Hedge funds’ increased use of leveraged trades in the $25.1 trillion Treasury market is now drawing scrutiny from staff at the Federal Reserve Board and the Treasury Department.
In a paper, economists Daniel Barth and R. Jay Kahn of the Fed board in Washington, along with Robert Mann of the U.S. Treasury Department, said that so-called basis trades by hedge funds warrant “continued and diligent monitoring,” and that sustained large exposures by hedge funds would “present a financial stability vulnerability.”
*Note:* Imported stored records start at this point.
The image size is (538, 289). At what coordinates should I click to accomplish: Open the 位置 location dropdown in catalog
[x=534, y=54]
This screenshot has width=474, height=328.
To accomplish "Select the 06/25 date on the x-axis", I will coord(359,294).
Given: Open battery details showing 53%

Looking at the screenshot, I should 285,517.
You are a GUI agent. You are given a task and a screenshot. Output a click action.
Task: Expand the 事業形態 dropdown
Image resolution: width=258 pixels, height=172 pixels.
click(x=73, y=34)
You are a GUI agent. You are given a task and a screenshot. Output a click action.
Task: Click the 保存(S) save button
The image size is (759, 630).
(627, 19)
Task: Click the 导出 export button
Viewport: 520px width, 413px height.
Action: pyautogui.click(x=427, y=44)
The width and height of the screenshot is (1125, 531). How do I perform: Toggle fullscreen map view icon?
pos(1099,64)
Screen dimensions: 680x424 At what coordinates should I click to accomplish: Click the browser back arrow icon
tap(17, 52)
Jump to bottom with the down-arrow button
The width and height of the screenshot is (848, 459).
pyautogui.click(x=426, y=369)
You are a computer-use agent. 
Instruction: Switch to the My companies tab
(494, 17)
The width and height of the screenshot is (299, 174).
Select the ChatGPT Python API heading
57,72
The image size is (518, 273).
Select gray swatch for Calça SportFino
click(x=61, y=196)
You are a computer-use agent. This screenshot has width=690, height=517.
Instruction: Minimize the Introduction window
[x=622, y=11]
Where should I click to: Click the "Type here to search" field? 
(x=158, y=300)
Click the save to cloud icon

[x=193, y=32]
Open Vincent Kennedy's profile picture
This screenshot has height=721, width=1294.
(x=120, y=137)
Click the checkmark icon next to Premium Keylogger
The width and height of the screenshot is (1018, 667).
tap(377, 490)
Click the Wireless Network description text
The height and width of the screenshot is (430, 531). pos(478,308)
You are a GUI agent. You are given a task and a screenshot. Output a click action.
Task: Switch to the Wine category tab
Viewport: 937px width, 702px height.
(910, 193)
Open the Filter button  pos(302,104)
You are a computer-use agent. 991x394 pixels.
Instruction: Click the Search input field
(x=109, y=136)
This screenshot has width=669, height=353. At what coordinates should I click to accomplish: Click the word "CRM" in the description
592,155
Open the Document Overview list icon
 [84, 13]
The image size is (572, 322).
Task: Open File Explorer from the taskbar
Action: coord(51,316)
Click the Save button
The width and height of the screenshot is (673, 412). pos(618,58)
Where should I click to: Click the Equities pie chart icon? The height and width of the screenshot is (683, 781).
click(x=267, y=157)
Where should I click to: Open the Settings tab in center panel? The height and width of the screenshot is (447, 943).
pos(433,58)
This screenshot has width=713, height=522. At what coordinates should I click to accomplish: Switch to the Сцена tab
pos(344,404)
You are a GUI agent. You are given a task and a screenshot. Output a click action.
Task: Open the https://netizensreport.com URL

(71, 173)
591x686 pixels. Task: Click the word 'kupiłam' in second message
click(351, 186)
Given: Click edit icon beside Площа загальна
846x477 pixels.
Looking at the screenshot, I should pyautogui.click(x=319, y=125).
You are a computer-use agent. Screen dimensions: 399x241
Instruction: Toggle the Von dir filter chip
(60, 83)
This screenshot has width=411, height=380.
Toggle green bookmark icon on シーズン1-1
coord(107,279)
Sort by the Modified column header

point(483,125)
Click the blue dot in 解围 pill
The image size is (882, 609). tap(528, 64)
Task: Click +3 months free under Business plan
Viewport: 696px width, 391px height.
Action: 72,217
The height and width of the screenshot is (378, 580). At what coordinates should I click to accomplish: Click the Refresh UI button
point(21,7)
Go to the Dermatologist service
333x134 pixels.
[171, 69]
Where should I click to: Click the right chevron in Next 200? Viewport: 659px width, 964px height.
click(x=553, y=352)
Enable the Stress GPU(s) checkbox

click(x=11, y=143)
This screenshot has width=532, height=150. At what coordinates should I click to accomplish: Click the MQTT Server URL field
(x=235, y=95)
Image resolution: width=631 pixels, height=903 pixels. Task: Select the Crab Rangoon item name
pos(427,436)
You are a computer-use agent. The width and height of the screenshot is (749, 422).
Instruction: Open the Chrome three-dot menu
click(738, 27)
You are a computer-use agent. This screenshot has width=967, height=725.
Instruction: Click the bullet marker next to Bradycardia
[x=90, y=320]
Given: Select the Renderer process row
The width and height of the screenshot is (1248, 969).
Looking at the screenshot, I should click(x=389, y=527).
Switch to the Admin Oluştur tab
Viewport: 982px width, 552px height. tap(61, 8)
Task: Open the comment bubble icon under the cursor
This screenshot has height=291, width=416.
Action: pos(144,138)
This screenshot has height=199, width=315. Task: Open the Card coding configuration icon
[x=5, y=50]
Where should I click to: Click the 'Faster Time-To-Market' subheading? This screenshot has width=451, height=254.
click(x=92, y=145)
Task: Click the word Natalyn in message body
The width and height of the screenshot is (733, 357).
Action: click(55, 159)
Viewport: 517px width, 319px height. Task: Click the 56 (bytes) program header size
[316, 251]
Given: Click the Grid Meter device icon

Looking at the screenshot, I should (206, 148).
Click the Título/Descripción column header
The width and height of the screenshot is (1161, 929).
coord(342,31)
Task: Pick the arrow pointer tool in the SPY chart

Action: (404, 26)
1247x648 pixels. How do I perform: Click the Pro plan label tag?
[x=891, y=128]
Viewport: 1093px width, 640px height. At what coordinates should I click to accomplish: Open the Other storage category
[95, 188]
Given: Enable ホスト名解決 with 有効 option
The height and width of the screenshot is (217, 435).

“Is the basis trade ‘back’? In short, the answer is ‘probably,’ at least to some degree,” they wrote in the paper posted to the Fed’s website. Data from the Commodities Futures and Trading Commission, along with the Treasury Department’s Office of Financial Research, are consistent with hedge funds increasing their positions in the basis trade, according to the three economists.
The basis trade uses leverage to arbitrage the price differences between Treasury futures and cash Treasurys. It involves “a short Treasury futures position, a long Treasury cash position, and borrowing in the repo market to finance the trade and provide leverage,” Barth, Kahn and Mann wrote.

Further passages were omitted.